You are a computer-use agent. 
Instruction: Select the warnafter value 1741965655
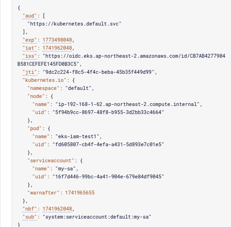pos(80,193)
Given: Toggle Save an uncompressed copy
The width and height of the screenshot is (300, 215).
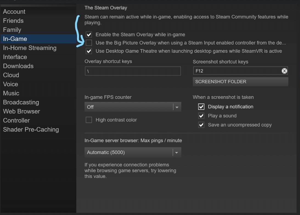Looking at the screenshot, I should (201, 125).

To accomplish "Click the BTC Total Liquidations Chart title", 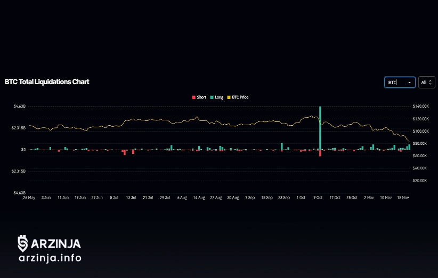I will 47,82.
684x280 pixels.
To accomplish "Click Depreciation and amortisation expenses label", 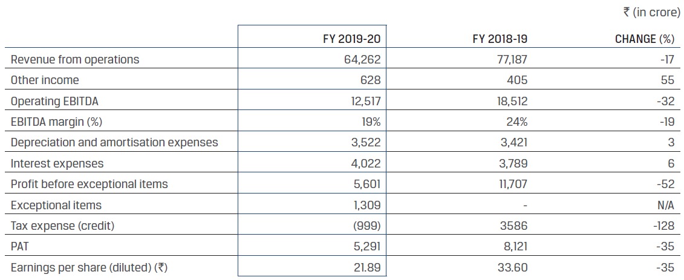I will (114, 143).
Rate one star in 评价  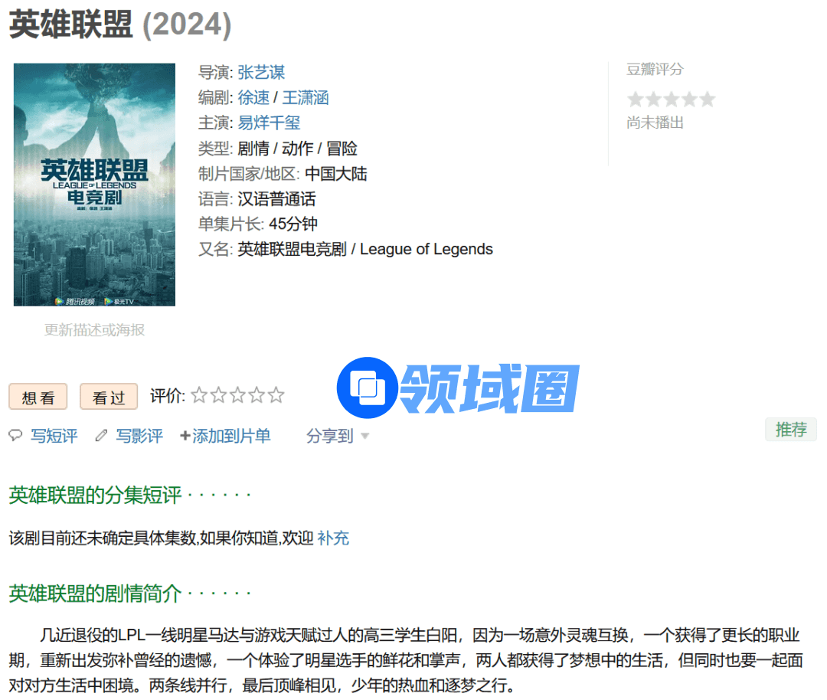coord(199,395)
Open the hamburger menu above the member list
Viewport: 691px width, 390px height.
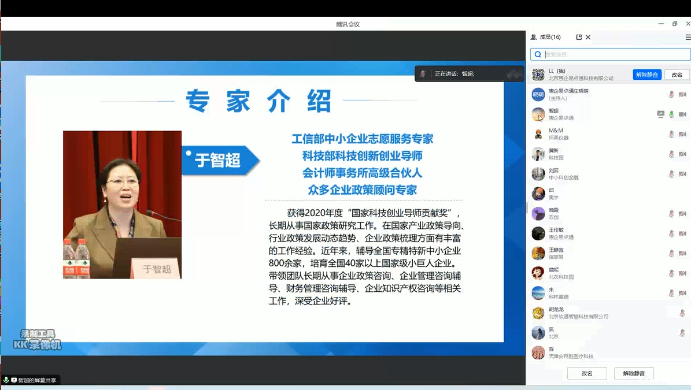pyautogui.click(x=688, y=37)
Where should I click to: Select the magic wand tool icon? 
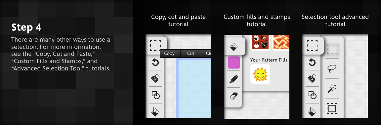[332, 89]
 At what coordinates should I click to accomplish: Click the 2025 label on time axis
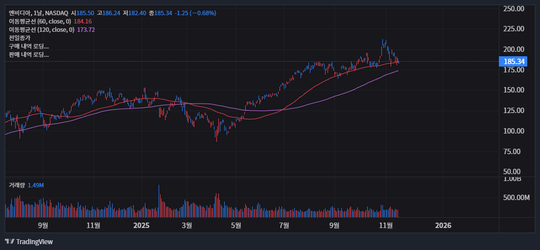tap(141, 226)
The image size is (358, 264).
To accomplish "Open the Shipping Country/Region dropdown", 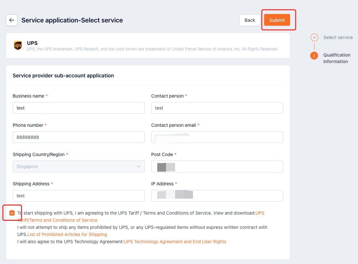I will [x=79, y=166].
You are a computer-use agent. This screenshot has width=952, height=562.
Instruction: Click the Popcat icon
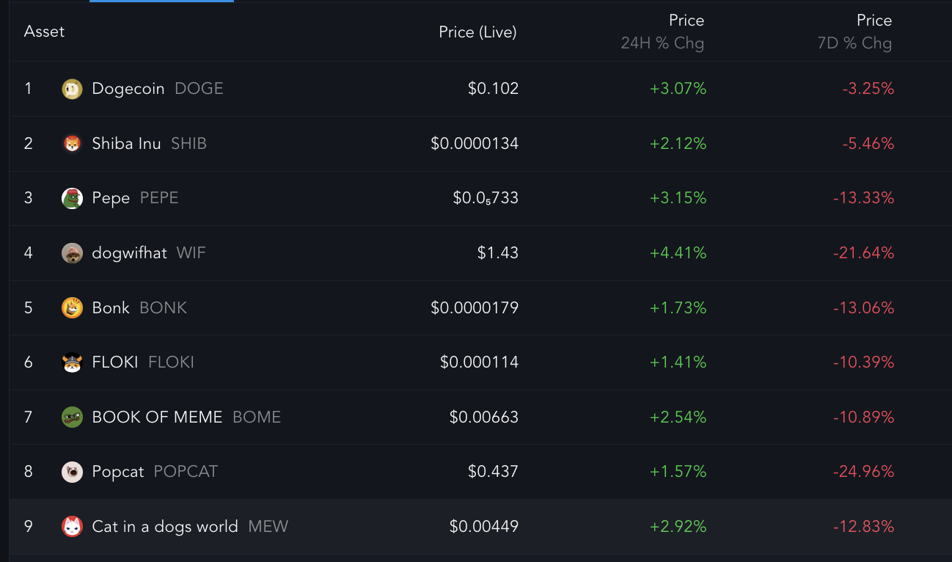pos(72,472)
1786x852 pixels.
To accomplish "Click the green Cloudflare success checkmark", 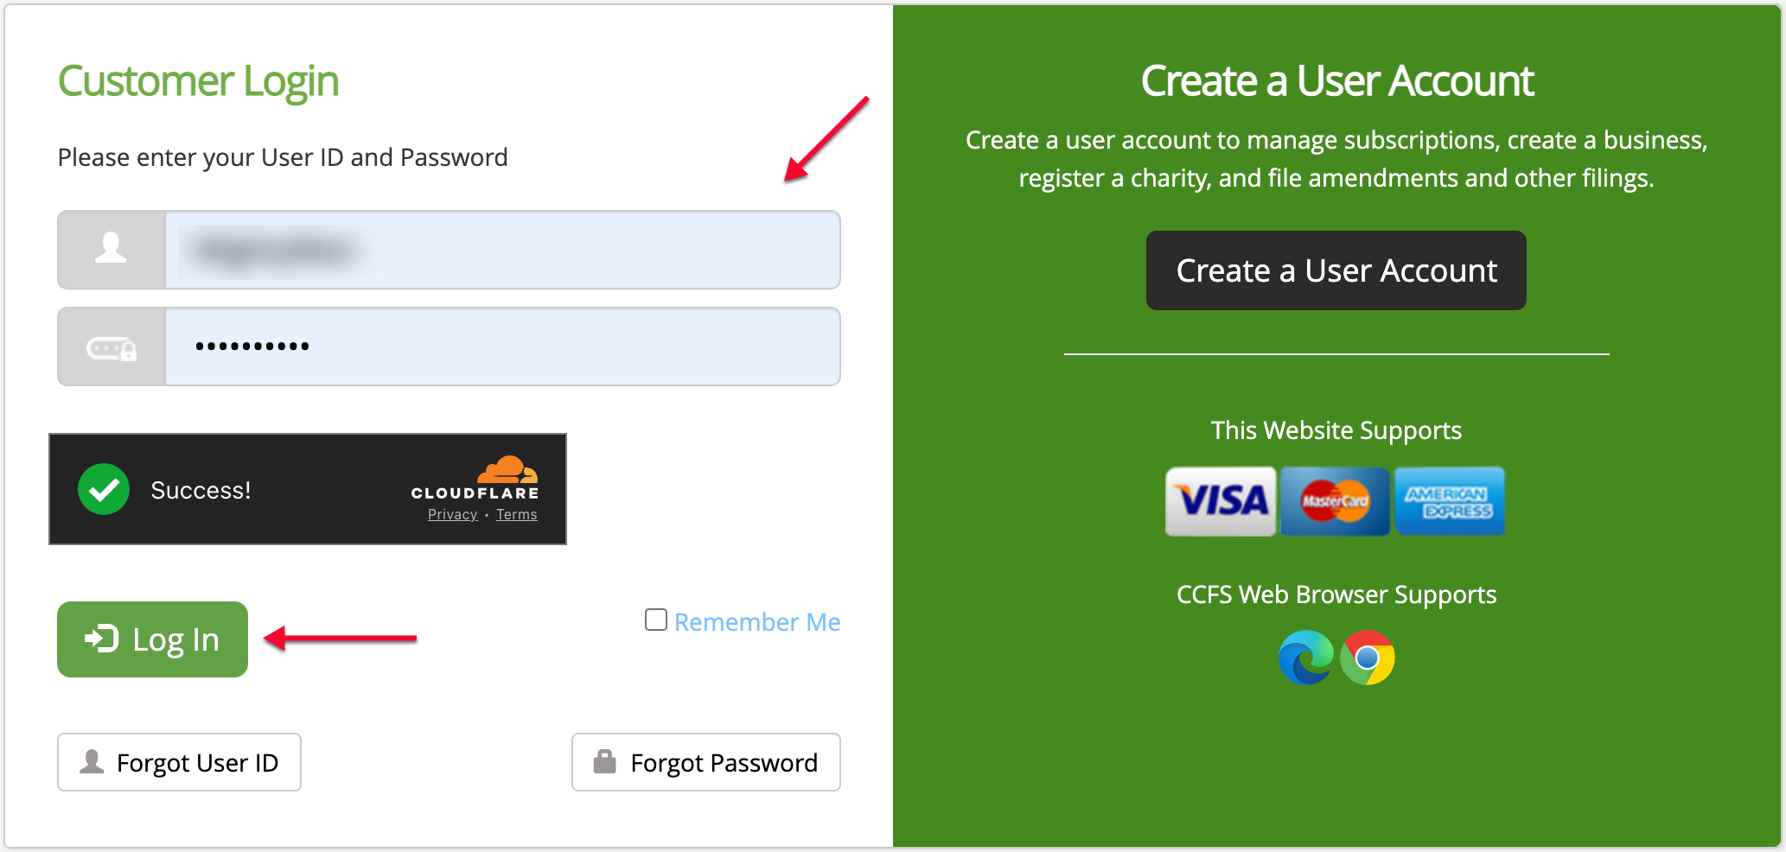I will pos(104,489).
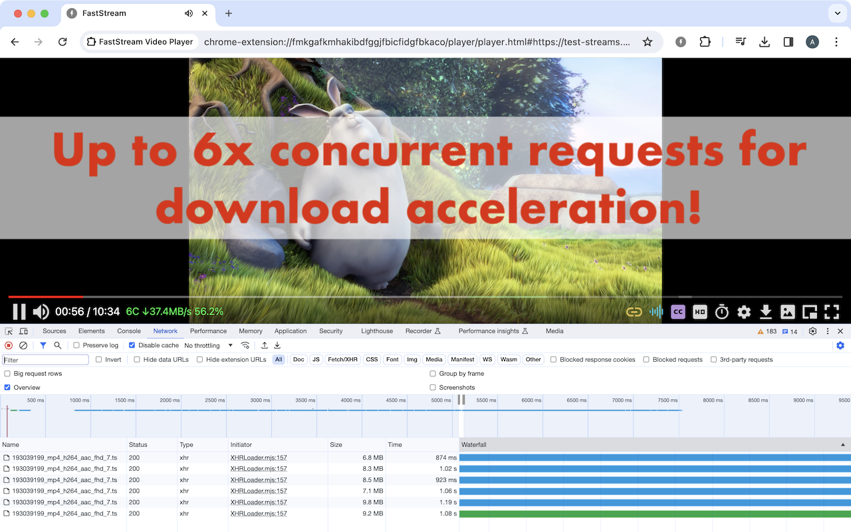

■ **Exercise prompt**: Copy each line from the data above that includes "agent".

■ **Response to the exercise**:
You are a computer-use agent. 
You are a computer-use agent. This screenshot has width=952, height=562.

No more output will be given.